The IDE simulator can effectively replace CD and DVD-ROM drives in legacy computer hardware such as PCs and arcade PCBs by allowing you to use an SD card or a USB flash drive containing ISO or BIN/CUE files. With no moving parts, less power consumption than an optical drive and a small profile, it can be installed in place within the device enclosures without any impact to performance.

This device simulates an IDE ATAPI CD/DVD ROM drive, with a number of features: Dual host USB SD card slot 44kHz, 16-bit stereo audio, 180MHz Cortex-M3 CPU

Features

  • 32-bit Cortex-M3 CPU
  • Standard 5V IDE interface, 16-bit parallel with multiword DMA support
    • Implements ATAPI specification
  • Multiple storage formats
    • USB host
      • USB0: high speed
      • USB1: full speed
    • SD card support
    • All storage supports >4GB files
    • ISO and BIN/CUE formats supported
  • ATAPI
    • Supports SCSI over ATA to implement standard CD and DVD drives
  • Audio output
    • Dedicated audio DAC for audio playback, supporting full 16-bit 44kHz stereo output

Supported platforms

  • Konami 573
  • Namco 246 & 256
  • FreeDOS, MS-DOS 6.22 on 486 and above
  • MacOS X, Windows 10 and Linux via USB IDE adapter
  • Roland SP808

Startup

ISO Search

When the device boots, it searches SD:, USB0: and USB1: in that order, for supported disk images. It will recursively enter directories as it encounters them, so it may search a subdirectory on a disk before finding a file (e.g. it may find usb0:/a/game.iso before it finds usb0:/game.iso). This is dependent on the order in which files are stored in the filesystem on disk.

Supported formats

ISO

ISO files are supported. By default, the firmware will assume a normal sector size of 2048 in mode1 (as per a normal CD or DVD), but it will inspect the contents for an ISO9660 header to detect certain other sector sizes (e.g. CD-i formats, used by at least one Namco246 game).

BIN/CUE

To support other formats explicitly, alongside audio tracks, the game will also look for CUE files. Regardless of whether they're a single BIN file, or split into BIN/WAV, the firmware will attempt to parse the CUE correctly and load all relevant files automatically. This provides support for various CD-i/Mode2/etc. formats.

Port Speeds

USB0 is the fastest port, running at USB high speed (480Mbps). Via a USB OTG cable, you can connect a USB Flash drive and store your disk images there for maximum possible access speed. Thus, this is the recommended solution.

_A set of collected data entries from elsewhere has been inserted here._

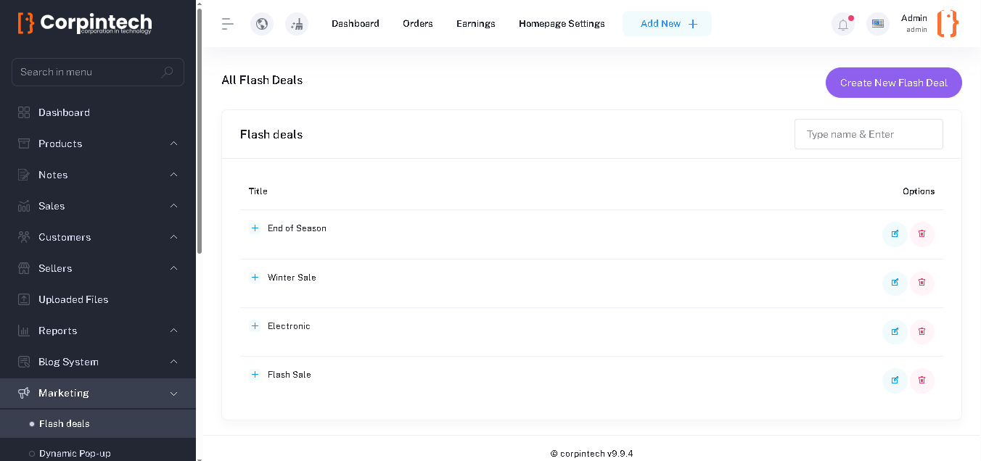Open the notifications bell icon
This screenshot has height=461, width=981.
point(843,24)

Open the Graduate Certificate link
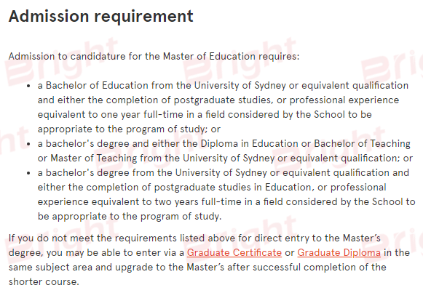(234, 252)
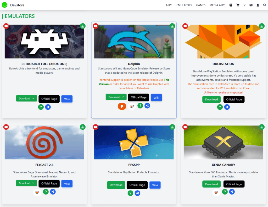Open the shopping cart in the top bar
This screenshot has width=268, height=207.
coord(238,5)
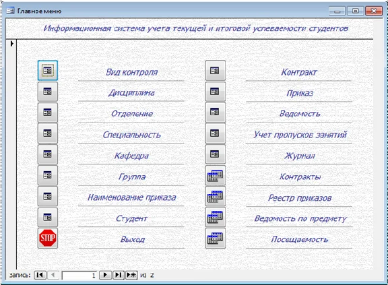Click the form icon beside Отделение
The height and width of the screenshot is (285, 388).
pyautogui.click(x=48, y=113)
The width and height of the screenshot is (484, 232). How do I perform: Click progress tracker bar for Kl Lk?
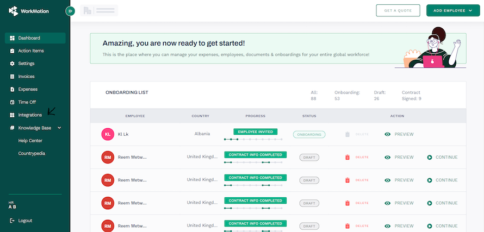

SD is the second fastest port. Almost as fast as USB0, but the port can be a little tricky to insert.

USB1 is the slowest port, running at USB full speed (12Mbps). Though it will support a disk if it's connected, this configuration isn't recommended, though is fine for firmware upgrades, connecting to a computer for command line access, and general I/O (e.g. ethernet, external control pads, and other future features)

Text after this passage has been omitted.